Besides this is a DARPA activity so its not an actual procurement or development program it is technology development and exploration. And if that wasn't enough they just want the rocket stack of a SM-3 Block II (full width 2nd stage) for a booster. A very high power, should be off the shelf two stage booster in order to get a test vehicle into a hypersonic attitude. But never let a fact get in the way of a good rant.
 
2000 nautical miles with a 200 lbs payload? 2 observations 1) does this not run afoul of the INF Treaty for ship/surface launched IRBMs and 2) with a warhead that size you are talking about having pinpoint accuracy to be effective.

I was a fan of ATKs Submarine Launched Global Strike Missile a surface to surface intermediate range missile based on the KEI. It is still on ATKs website although have not seen any news stories lately. There was also a couple of stories about an Army global strike missile that has not been in the news lately.
 
Abraham Gubler said:
Besides this is a DARPA activity so its not an actual procurement or development program it is technology development and exploration. And if that wasn't enough they just want the rocket stack of a SM-3 Block II (full width 2nd stage) for a booster. A very high power, should be off the shelf two stage booster in order to get a test vehicle into a hypersonic attitude. But never let a fact get in the way of a good rant.

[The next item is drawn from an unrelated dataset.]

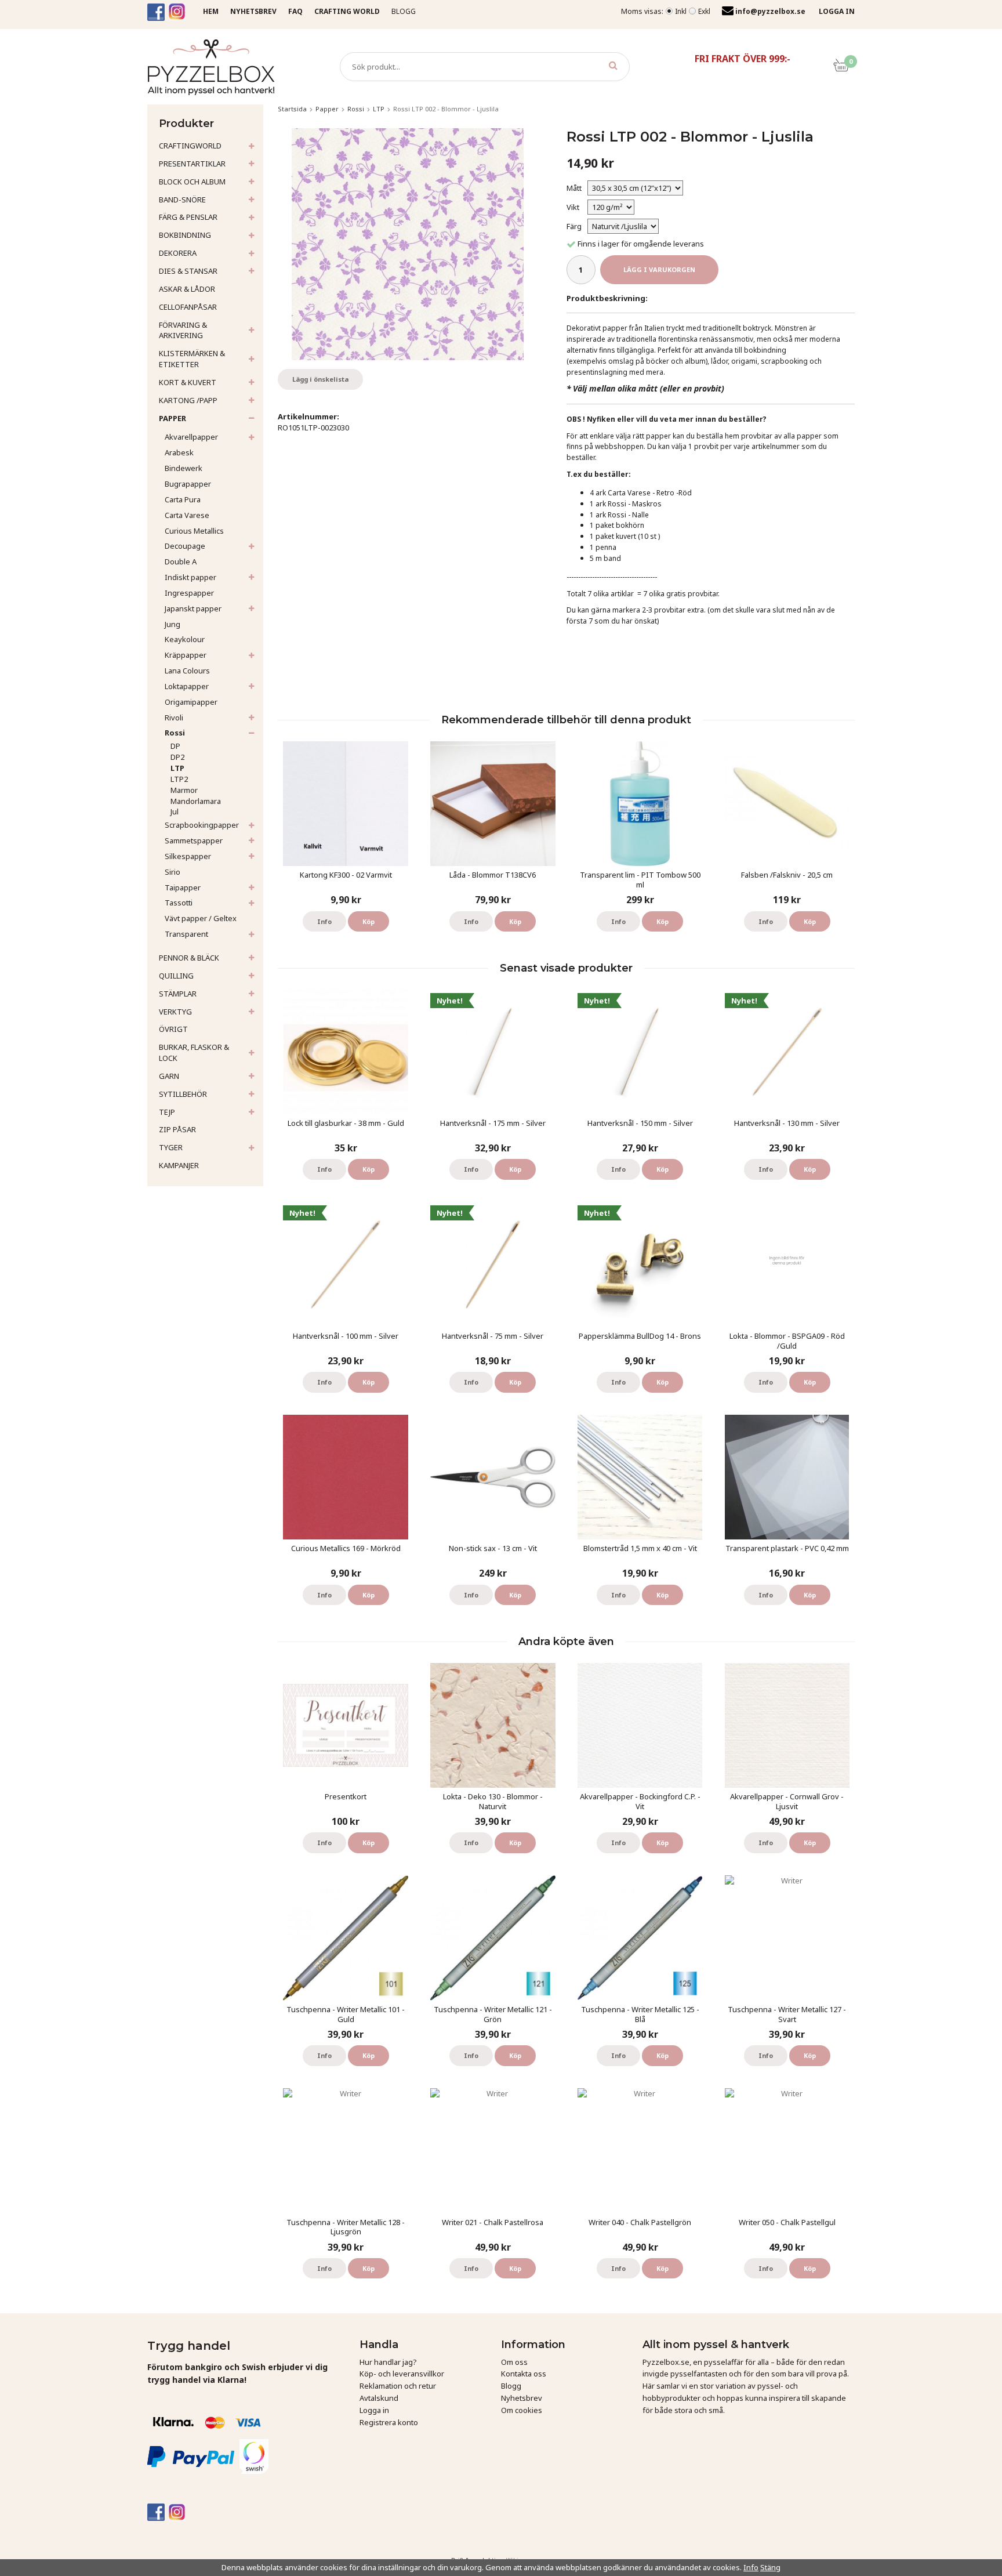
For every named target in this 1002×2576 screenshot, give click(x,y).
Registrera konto (389, 2422)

Yeah, Block II is a different kettle of fish. The title sounded like they were just going to (effectively) slap an SM-3 booster on an SM-4 and call it "revolutionary" and use it as justification to cancel the various hypersonic efforts. Unfortunately I've come to expect this kind of crap these days. This idea DARPA is proposing though sounds like such a good idea that it will surely go nowhere fast. :mad:
 
bobbymike said:
2000 nautical miles with a 200 lbs payload? 2 observations 1) does this not run afoul of the INF Treaty for ship/surface launched IRBMs and 2) with a warhead that size you are talking about having pinpoint accuracy to be effective.

INF applies only to ground-based missiles. Ship-launched weapons are excluded from its provisions because "intermediate-range missiles" are defined in the treaty to be only ground-launched cruise missiles and ground-launched ballistics missiles.
 
Grey Havoc said:
Isn't INF effectively defunct?

Its still fully in effect. Russia was talking about withdrawing from it at several points, but this is unlikely now that the US has scaled back its European based missile defense plans to use SM-3 interceptors. SM-3 could shoot down IRBMs, but not ICBMs so it no longer makes sense for Russian to field a new MRBM or IRBM design as a countermeasure.